I recently upgraded SnapDrive/SnapManager on a Windows Server 2008 R2 SP1 host to SnapDrive 6.5 and SnapManager 188.8.131.521. At the time I upgraded, supposedly there were no other changes being made to the database server. The server is a VMware virtual machine on vSphere 5.5 and the NetApp solution is a 3220 HA pair running ONTAP 8.1.2 7-Mode. The server is running SQL Server 2008 R2 SP2. I believe this configuration is supported according to the interop matrix.
Prior to updating this software, the hourly full SMSQL backups we were taking would take 3-5 minutes to complete. Post upgrade, I'm seeing different behavior (most of the time, at least). The syntax of my job is as shown below; I had to change it from what it was prior to the upgrade to get it to correctly pick up both SQL instances. From reading the documentation, it seems that the "new-backup -srv 'SERVERNAME' -d 'SERVERNAME' etc,etc,etc" should back up all instances on the server. This was not the case post-upgrade, and only the default instance was getting backed up. So, I changed it to what is shown below.
This new syntax seems to work and backs up the databases successfully. However, the time that the job takes to complete (backing up the same databases as with the old SnapDrive/SnapManager software versions) has increased significantly, but not every time it is run.
Now, when I run SMSQL backups called via a scheduled task, jobs that run between 7am and 1 am complete in 11-12 minutes. Jobs that run between 2 am and 6 am run in 2-3 minutes. Yes, certainly you'd be right to point out that when the job runs quickly, it is during off-peak hours. However, there's nothing I'm aware of that is going on between 10 pm and 1 am (just for a simple example) that should be hitting the server any harder than between 2 am and 6 am. And again, I never once saw this issue prior to upgrading the SnapDrive/SnapManager packages.

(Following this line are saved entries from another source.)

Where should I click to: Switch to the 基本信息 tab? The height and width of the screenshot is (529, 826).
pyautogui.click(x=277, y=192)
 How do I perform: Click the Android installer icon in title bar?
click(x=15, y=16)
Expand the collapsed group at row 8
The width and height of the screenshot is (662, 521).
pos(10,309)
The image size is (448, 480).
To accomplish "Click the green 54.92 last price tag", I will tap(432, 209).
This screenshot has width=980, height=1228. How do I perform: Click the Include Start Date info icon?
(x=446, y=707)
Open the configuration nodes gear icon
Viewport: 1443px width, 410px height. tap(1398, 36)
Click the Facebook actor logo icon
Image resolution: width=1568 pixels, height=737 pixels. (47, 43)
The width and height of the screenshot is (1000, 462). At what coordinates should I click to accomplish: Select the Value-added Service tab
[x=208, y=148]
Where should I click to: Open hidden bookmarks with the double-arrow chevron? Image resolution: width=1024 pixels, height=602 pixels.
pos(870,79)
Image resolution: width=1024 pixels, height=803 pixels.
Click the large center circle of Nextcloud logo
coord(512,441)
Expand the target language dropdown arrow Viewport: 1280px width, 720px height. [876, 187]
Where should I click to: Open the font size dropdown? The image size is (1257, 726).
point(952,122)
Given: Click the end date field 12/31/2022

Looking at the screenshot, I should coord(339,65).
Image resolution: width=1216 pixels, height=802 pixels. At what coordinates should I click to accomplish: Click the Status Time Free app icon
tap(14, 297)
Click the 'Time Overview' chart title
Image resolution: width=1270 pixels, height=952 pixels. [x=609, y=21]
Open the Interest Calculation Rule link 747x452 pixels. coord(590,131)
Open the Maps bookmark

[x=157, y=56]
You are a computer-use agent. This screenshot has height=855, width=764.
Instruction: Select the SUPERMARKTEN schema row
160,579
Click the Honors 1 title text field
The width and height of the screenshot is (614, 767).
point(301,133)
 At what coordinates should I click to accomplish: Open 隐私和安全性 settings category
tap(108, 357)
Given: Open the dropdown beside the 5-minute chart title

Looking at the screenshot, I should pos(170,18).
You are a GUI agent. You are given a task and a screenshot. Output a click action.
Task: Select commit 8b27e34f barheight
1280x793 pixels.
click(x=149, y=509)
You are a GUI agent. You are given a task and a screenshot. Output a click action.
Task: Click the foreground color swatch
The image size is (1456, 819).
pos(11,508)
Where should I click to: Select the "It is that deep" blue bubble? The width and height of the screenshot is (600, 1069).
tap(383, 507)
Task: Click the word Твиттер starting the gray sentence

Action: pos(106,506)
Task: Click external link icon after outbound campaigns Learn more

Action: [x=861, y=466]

This excess time the jobs take seems to be due to SMSQL not retrieving the SQL Server database information successfully. When the jobs take longer to run, I see the event timeline display similar to the following:
10:00:01 am - Event 308 logged - "SnapManager for SQL Server per-server license is licensed on server SERVERNAME"
10:10:22 am (This is the next SMSQL event logged) - Event 368 logged - "SQL Server database information was retrieved successfully."
From that point on things start moving in the exected time frame
When the jobs run as I would have initially expcected (from 2-6 am) I see that the database information is retrieved in a much more timely manner:
6:00:03 am - Event 308 logged - "SnapManager for SQL Server per-server license is licensed on server SERVERNAME"
6:00:21 am (This is the next SMSQL event logged) - Event 368 logged - "SQL Server database information was retrieved successfully."
The job then completes within a couple of minutes.
I'm trying to figure out why I'm getting this 10 minute delay on the backups between 7 am and 1 am. Someone from our DBA group is also seeing that the query/(ies) coming from SMSQL on the delayed jobs seem to hit the server harder during this time frame, but they haven't been able to pinpoint anything other than to say the queries are taking a long time to complete.
Due to the nature/source of this issue, other SMSQL tasks are impacted as well (for example, database cloning [as one might expect] since we seem to be having issues retrieving the databases in a timely manner).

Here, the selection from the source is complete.